Egyptian Arabic: شبرق shabra2


Senior Member
U.S., English
shabra2 (شبرق ) -- to give a treat to.
itshabra2 (إتشبرق ) -- to be given a treat.

il-umm Hatishabra2 il-walad bi-shwayyit jilaati.
The mother will give the boy some ice cream as a treat.

I was wondering if this was a common word or fairly obscure and if I am using it correctly.
  • cherine

    Arabic (Egypt).
    :) This is a nice thread. Thank you for translating the word I don't think I could've done it.
    a little correction : اتشبرق though a colloquial word, follows a patter of fusHa : افتعل which give a connotation of doing something to oneself (like the "verbes pronominaux" in French). Hence : اتشبرق means شبرق نفسه.
    As for the example you gave, it's not wrong though it sound a little bit strange. Usually الشبرقة بتبقى بحاجة كبيرة شوية :) In other terms, it takes a little bit more than some ice cream to feel that you شبرقت نفسك or شبرقت حد تانى :D

    And yes, it's a common word.

    There are other words used to give almost the same meaning:
    mangeh مَـنـْجـِه mangeh nafsak, amangeh nafsy .... this is mainly used with outfit : I dress elegant to look وجيه (I think). But this is not a very elegant word, it's more used by lower social classes.

    Adalla3 أدلع and goes the same way : أدلع نفسى، أدلع ولادى، بيدلع مراته this word is used to express good treatment in no specific form (Nancy Ajram just released a new song : adalla3 wa'tabtab, but I didn't hear it so don't know what exactly is she speaking about or who exactly does she treat so بتدلع مين:) ). This word is nice, not bad at all.

    The more modern one is ر-و-ش I put the root because there are many form : أروِّش، أَرَوْشِن، رَوْشَنة the first two are verbs, the last is the noun. Someone once translated it as "being cool, or funky....". It's related with doing things you consider cool; like going out in a cool place, to dress cool, to look cool.... a cool guy is a شاب رِوِش (so here's the adjective too :) ) and cool kids are عيال رِوْشة and so on...

    Hope the dose is not too strong for you :D, 3 new words (maybe?) in one thread, but I just thought I'd put them here for comparison, if you wish :)



    Senior Member
    U.S., English
    I am aware of mangeh and dalla3. Yes, they are good for comparison. I usually translate dalla3 as to pamper or spoil and mangeh as to provide with something elegant.
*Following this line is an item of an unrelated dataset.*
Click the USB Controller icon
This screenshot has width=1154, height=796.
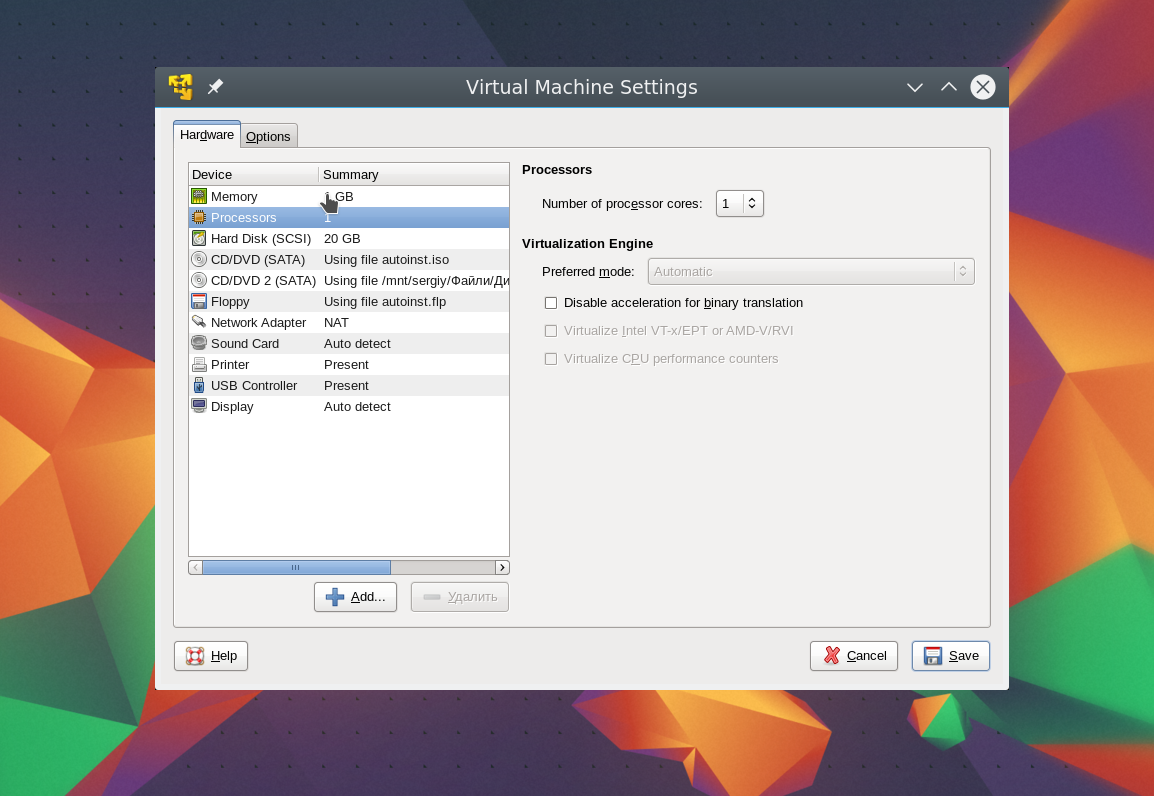[x=199, y=386]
    I was not aware of rawwash and rawshin. I love learning new words. shabra2tiini SaHiiH.:) shukran.


    Senior Member
    U.S., English
    I transliterate the fatHa as an 'a' (Damma as 'u' and kasra as 'i') so the pronunciation of raw*wash is 'raw' rhymes with cow and 'wash' rhymes with cash. rawwash روّش rhymes with with Egyptian dawash دوش (to bother), but of course the latter has no shadda. It's too bad there is no standard transliteration scheme, but if you could hear me I think you would say that I am pronouncing it correctly.